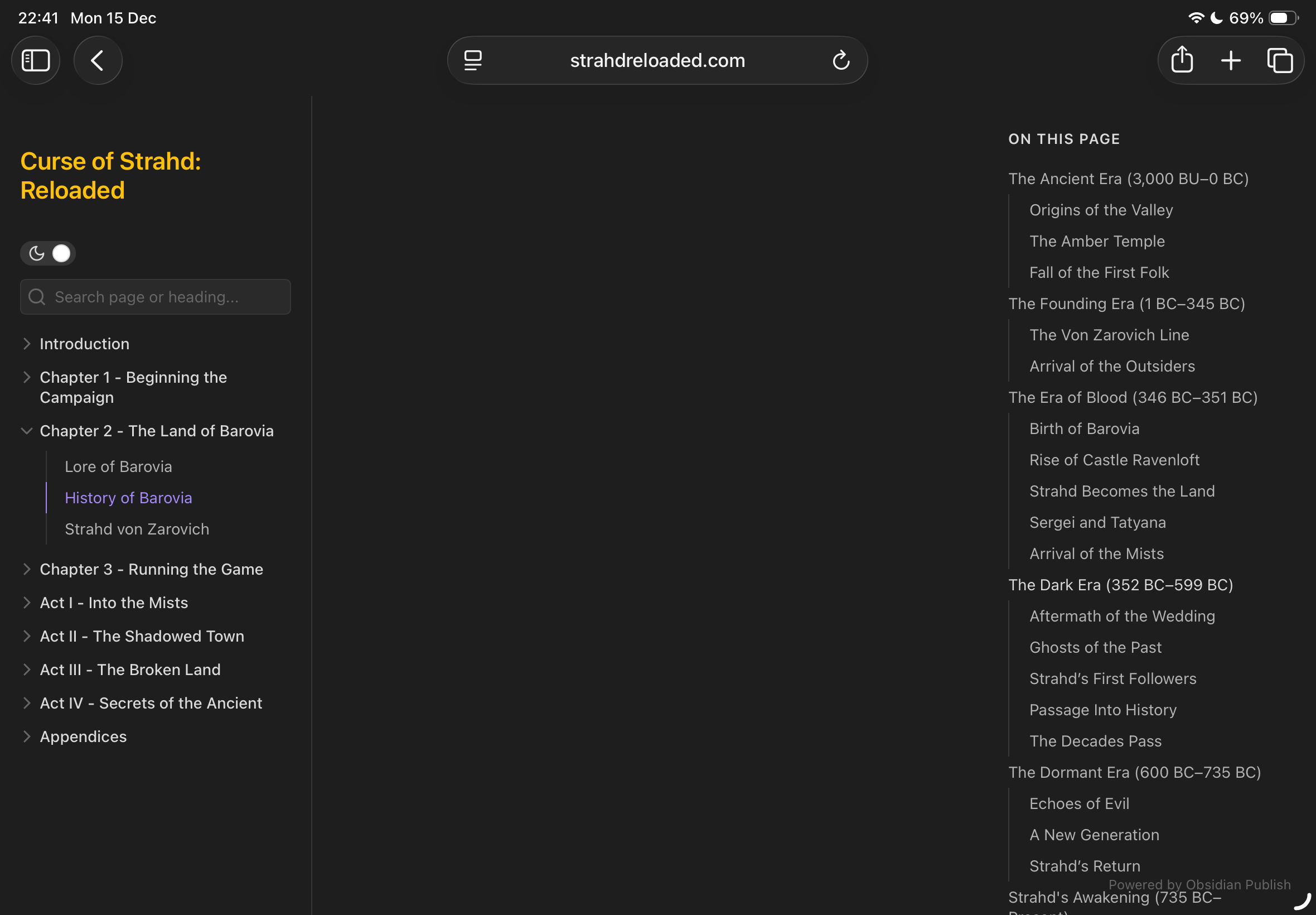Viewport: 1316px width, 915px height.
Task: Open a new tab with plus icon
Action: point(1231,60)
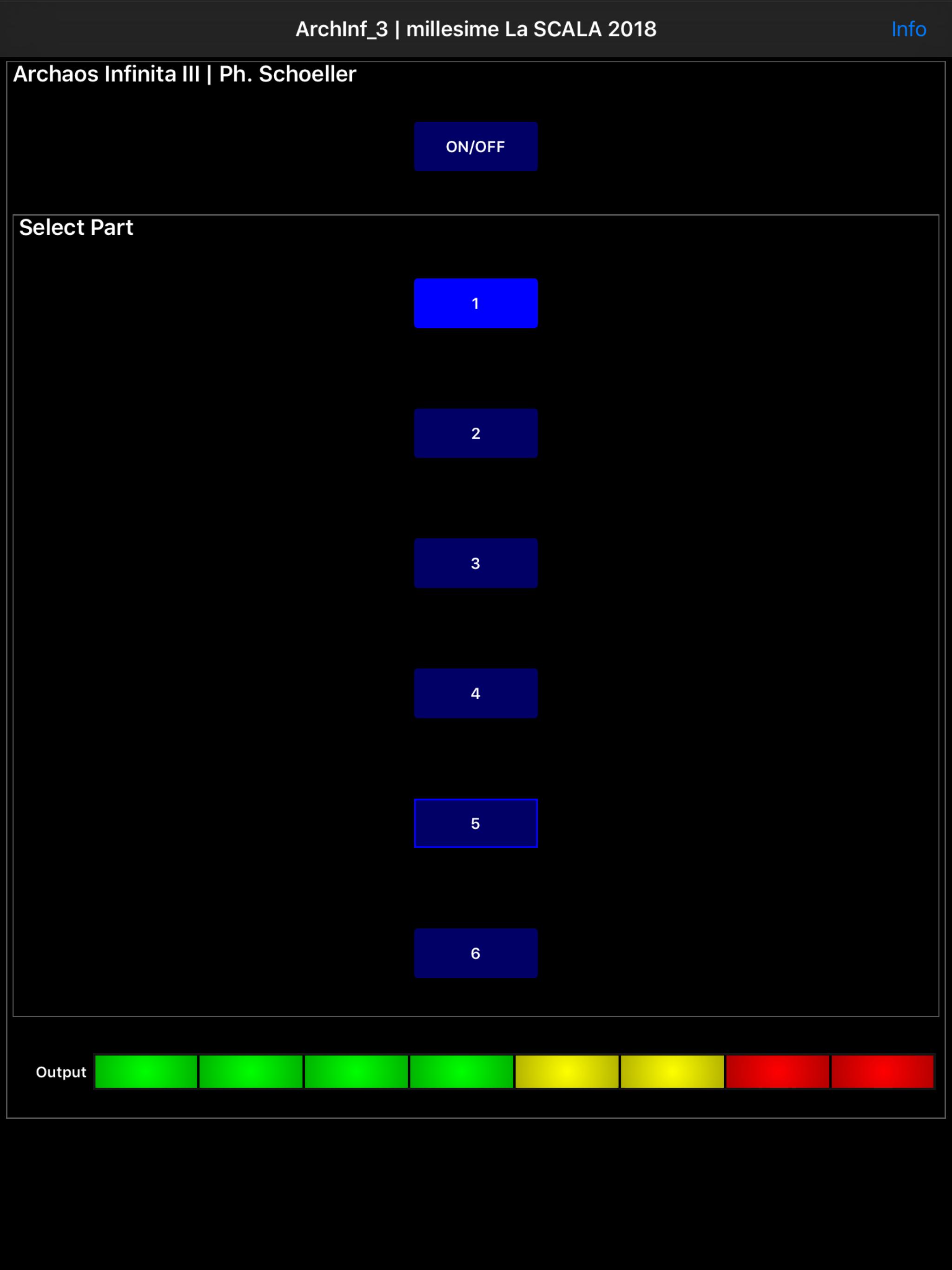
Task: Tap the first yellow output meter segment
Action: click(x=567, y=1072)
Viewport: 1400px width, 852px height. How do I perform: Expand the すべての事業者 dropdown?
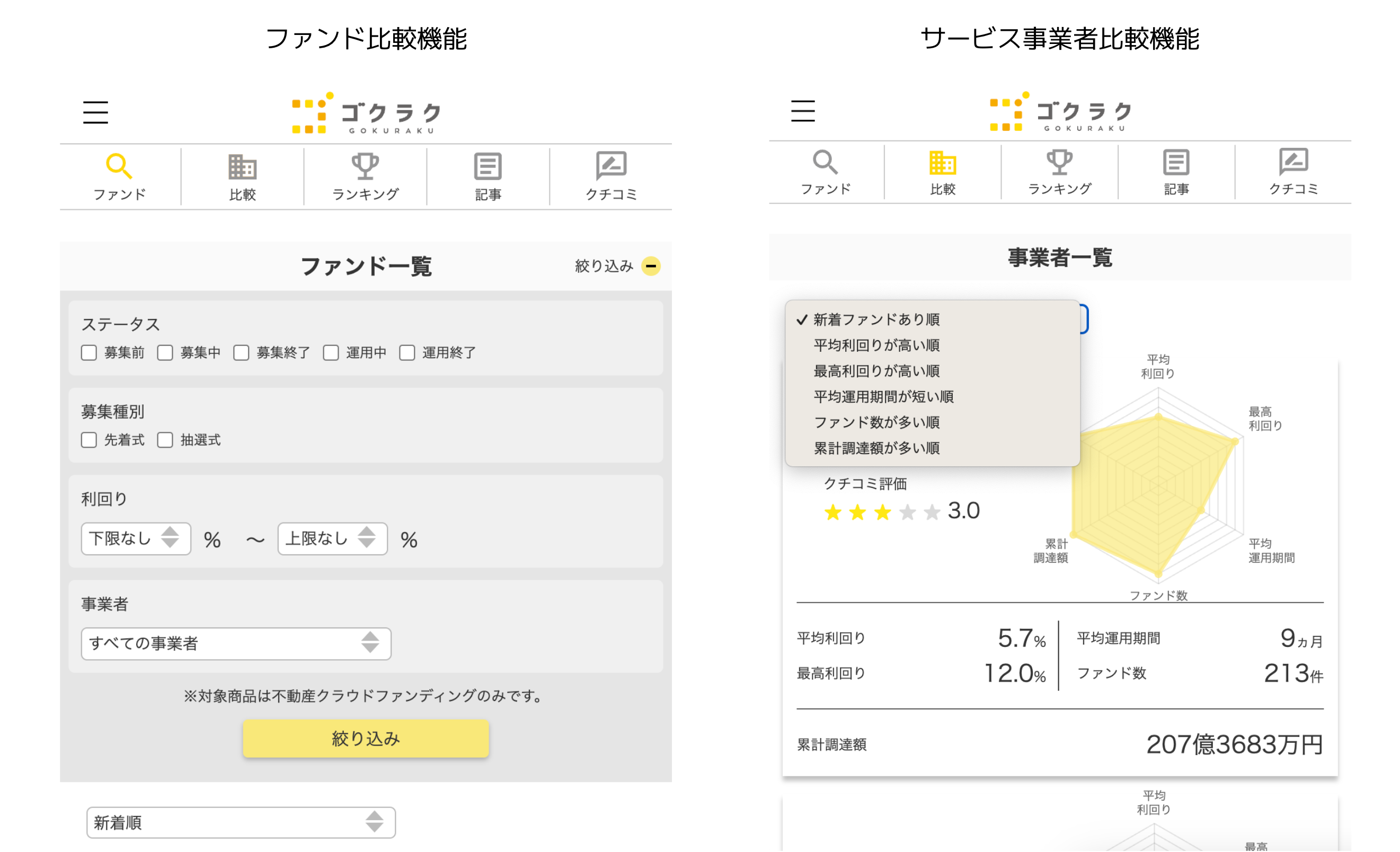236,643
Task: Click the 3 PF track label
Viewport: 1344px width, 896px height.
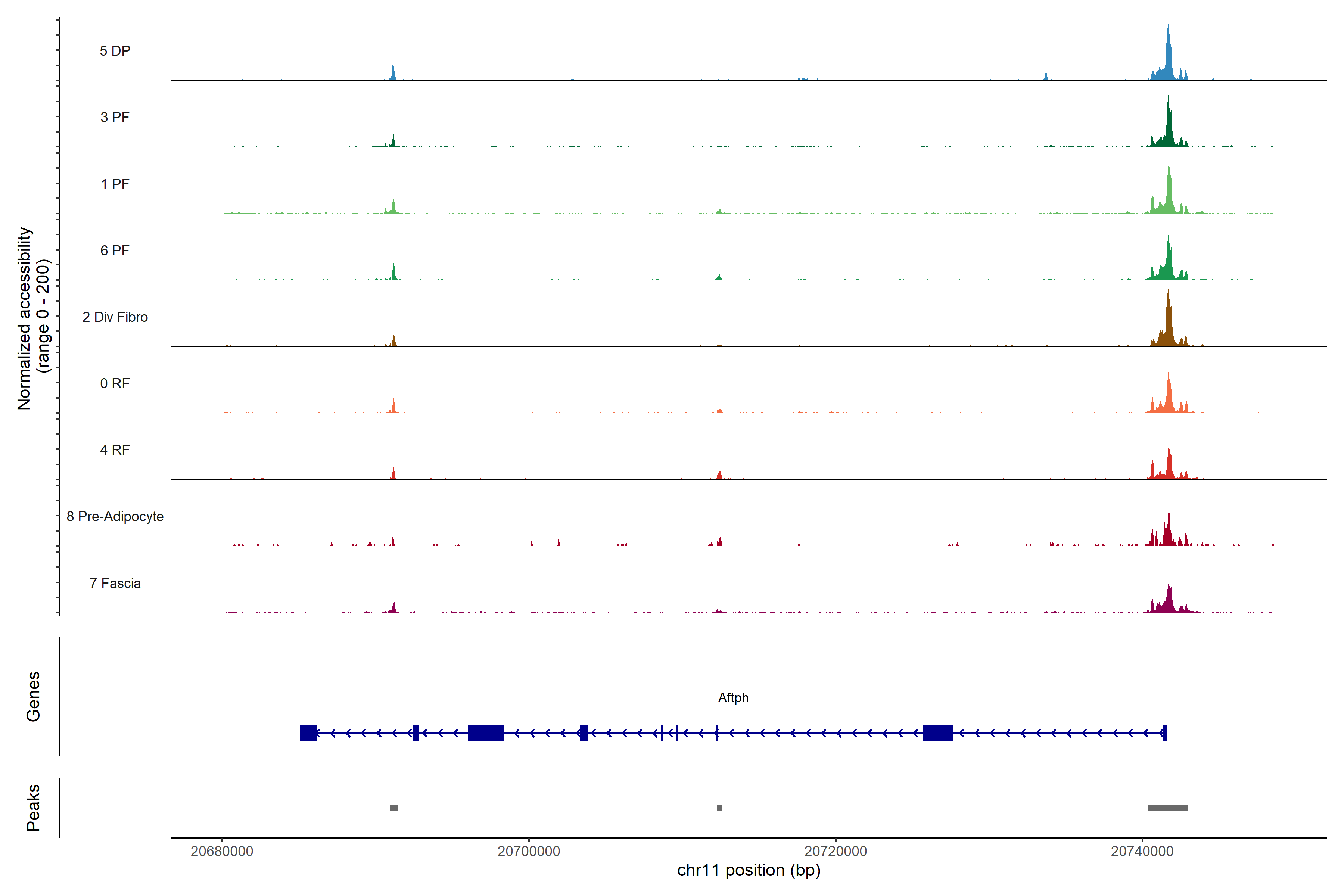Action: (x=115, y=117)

## WHAT YOU ARE ASKED TO DO
Using the listing above, copy every line from the line containing "Task: Click the 3 PF track label" through the last one, both included, and no other lines. Pictures stay out.

## THE ANSWER
Task: Click the 3 PF track label
Viewport: 1344px width, 896px height.
Action: (x=115, y=117)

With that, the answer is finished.